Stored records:
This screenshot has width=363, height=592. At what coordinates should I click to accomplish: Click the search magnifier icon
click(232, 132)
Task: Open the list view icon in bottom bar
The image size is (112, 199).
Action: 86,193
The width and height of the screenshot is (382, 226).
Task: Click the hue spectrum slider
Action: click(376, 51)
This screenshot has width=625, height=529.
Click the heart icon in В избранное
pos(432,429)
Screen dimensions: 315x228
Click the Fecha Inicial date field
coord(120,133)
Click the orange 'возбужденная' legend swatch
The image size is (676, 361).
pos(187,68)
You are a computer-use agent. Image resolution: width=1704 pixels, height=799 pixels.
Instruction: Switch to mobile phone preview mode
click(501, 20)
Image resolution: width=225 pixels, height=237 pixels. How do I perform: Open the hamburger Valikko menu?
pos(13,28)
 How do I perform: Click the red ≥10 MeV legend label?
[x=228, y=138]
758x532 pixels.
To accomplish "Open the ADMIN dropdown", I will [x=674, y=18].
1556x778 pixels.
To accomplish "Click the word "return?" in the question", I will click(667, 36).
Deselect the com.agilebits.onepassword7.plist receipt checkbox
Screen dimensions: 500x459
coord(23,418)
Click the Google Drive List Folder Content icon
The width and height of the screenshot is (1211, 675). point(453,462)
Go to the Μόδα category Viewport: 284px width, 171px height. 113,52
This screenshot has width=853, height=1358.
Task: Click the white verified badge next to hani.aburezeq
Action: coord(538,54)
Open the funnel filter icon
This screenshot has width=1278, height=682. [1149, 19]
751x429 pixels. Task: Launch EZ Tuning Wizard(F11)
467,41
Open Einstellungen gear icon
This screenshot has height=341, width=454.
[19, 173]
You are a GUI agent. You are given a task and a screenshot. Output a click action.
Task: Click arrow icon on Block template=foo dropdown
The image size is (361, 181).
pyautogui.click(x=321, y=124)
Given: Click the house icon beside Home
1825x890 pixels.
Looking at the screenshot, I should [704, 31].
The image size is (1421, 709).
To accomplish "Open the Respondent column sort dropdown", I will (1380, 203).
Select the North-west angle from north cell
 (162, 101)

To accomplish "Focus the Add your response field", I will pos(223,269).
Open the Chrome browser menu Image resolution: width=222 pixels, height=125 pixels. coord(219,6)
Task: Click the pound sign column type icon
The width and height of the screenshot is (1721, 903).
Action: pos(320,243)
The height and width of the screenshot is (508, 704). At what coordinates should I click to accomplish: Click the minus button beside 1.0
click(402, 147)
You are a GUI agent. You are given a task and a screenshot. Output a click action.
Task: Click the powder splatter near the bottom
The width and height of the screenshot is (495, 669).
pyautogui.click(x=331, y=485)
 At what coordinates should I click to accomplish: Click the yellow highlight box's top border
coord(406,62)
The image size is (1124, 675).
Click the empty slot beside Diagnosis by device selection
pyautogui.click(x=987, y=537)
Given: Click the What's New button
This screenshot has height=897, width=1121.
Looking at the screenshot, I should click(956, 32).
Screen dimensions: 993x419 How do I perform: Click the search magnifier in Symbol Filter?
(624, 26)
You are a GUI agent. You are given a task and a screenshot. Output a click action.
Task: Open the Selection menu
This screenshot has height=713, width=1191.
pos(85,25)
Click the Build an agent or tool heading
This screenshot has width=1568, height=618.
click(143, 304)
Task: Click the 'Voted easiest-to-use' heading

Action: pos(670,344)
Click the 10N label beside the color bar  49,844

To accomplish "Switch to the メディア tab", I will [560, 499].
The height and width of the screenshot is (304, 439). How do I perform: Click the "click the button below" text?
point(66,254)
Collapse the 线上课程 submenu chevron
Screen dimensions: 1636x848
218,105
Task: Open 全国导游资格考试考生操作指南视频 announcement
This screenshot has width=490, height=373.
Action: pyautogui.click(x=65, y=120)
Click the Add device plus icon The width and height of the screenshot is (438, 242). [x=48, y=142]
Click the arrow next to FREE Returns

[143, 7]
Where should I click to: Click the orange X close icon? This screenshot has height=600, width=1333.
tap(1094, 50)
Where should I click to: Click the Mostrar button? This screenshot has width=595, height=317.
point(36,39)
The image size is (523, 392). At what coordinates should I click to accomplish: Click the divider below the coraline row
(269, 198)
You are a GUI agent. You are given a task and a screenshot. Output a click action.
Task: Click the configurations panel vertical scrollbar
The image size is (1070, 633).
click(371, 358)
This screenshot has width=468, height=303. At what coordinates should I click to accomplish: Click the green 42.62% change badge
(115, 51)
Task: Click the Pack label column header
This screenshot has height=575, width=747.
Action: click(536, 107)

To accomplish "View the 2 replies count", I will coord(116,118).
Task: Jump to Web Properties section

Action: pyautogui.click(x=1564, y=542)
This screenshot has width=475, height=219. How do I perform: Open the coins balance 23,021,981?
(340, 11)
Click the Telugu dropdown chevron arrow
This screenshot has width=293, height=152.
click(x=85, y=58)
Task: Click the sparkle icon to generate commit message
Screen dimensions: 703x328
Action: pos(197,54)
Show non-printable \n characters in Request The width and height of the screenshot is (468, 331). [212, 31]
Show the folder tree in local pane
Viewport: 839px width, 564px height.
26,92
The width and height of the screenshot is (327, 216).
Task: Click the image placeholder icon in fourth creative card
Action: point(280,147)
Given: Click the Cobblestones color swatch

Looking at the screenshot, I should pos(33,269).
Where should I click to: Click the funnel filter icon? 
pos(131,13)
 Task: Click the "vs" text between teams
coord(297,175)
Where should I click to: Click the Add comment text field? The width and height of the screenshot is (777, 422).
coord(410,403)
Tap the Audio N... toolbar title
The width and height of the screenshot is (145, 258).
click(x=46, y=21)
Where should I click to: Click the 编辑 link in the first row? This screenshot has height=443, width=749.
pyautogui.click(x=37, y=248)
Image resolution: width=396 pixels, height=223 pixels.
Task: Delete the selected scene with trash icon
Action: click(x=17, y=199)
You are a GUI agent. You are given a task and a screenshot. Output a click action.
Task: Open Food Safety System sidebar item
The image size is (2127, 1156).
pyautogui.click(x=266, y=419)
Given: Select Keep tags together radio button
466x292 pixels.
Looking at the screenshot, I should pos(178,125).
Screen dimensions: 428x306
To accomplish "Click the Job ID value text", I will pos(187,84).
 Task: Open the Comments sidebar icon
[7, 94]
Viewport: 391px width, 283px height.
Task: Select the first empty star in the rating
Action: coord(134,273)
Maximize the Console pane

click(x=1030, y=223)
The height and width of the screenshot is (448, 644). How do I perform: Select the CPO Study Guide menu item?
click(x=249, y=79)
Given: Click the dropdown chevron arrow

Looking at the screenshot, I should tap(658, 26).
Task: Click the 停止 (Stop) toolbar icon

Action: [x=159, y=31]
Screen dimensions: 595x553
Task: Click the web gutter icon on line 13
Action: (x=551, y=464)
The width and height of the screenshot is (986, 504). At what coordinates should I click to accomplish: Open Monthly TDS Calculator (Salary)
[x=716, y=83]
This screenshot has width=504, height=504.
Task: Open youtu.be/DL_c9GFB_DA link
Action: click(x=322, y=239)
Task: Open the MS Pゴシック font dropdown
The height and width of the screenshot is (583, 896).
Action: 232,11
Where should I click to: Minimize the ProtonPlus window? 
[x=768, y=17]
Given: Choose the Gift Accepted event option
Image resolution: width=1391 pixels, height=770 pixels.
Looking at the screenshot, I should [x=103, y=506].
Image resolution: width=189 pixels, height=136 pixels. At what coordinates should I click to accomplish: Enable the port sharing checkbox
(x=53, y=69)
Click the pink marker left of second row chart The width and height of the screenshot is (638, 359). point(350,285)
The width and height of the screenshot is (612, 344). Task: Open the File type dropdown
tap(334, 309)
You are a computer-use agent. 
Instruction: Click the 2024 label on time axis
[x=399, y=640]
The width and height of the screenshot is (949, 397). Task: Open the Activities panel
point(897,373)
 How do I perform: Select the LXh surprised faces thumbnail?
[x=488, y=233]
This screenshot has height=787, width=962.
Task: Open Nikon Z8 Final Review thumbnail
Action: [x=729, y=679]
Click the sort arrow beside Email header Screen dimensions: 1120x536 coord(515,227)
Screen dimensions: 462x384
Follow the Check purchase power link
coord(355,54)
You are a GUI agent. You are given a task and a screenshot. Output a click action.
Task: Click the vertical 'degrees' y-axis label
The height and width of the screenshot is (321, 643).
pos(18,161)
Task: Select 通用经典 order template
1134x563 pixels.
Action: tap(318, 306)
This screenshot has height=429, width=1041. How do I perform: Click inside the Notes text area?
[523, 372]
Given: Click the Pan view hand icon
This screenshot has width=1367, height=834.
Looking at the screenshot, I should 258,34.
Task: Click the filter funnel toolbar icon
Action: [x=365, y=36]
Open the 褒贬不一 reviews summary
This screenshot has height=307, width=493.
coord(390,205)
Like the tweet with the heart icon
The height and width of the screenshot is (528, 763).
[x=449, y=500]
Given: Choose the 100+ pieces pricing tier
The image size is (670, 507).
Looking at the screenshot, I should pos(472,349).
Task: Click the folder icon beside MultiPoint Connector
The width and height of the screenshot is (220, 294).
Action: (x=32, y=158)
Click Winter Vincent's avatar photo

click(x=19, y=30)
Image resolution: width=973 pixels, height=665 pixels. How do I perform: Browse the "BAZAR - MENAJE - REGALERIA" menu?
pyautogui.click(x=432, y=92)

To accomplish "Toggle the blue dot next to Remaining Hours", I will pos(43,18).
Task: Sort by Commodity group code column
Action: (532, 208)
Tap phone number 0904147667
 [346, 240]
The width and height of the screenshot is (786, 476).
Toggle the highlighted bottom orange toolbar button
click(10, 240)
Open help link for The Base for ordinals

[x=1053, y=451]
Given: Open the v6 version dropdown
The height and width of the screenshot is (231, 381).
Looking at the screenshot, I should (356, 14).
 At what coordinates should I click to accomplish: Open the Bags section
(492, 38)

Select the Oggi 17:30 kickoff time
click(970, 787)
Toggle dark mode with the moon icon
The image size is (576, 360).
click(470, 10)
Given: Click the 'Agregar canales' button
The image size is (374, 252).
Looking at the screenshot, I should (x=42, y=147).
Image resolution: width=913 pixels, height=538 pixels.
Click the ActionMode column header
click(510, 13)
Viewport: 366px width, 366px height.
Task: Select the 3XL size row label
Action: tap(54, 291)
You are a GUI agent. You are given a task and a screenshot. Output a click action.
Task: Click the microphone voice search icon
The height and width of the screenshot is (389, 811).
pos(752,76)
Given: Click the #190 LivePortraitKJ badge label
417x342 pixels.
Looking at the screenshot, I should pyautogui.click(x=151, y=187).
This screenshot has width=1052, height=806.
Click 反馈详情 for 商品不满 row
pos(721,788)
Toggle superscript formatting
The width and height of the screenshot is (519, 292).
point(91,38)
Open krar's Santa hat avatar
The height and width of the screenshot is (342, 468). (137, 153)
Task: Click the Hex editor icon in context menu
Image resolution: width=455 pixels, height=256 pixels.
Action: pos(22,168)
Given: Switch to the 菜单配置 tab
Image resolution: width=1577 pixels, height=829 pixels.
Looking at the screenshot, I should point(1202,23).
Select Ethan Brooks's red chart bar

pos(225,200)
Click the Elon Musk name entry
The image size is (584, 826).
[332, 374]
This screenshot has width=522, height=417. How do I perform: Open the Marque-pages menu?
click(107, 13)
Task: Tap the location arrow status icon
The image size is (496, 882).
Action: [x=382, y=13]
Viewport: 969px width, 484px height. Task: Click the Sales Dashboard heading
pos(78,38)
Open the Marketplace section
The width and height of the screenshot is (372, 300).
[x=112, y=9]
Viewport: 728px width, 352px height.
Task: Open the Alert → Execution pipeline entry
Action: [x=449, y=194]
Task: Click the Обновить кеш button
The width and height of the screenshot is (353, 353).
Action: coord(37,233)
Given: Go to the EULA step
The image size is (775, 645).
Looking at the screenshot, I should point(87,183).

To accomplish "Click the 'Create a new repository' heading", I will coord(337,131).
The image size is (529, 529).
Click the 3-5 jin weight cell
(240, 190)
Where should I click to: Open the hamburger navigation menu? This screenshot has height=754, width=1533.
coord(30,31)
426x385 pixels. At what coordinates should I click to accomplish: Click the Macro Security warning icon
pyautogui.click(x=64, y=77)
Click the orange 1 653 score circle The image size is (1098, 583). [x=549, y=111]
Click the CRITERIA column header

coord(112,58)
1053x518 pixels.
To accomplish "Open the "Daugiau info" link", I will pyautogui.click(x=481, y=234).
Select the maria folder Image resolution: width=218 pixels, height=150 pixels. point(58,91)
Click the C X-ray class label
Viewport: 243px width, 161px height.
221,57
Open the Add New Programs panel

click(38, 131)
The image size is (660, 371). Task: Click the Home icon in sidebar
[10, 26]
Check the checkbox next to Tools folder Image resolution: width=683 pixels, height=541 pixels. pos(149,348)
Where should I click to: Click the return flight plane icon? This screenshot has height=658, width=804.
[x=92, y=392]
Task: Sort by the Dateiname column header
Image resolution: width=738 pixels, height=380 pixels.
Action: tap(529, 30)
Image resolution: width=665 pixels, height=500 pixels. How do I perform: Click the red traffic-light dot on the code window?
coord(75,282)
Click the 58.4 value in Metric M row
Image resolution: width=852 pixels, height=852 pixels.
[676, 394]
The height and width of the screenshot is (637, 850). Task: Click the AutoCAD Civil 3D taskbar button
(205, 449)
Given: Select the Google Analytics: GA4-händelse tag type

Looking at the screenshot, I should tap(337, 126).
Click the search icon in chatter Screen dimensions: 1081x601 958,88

**Task prompt**
Transcribe each line of the data above, unaltered, from the one where "The height and width of the screenshot is (583, 896)." appears to the one where "Given: Choose the Gift Accepted event option" appears, inclusive of both.

**Expected answer**
The height and width of the screenshot is (583, 896).
Action: 232,11
Where should I click to: Minimize the ProtonPlus window? 
[x=768, y=17]
Given: Choose the Gift Accepted event option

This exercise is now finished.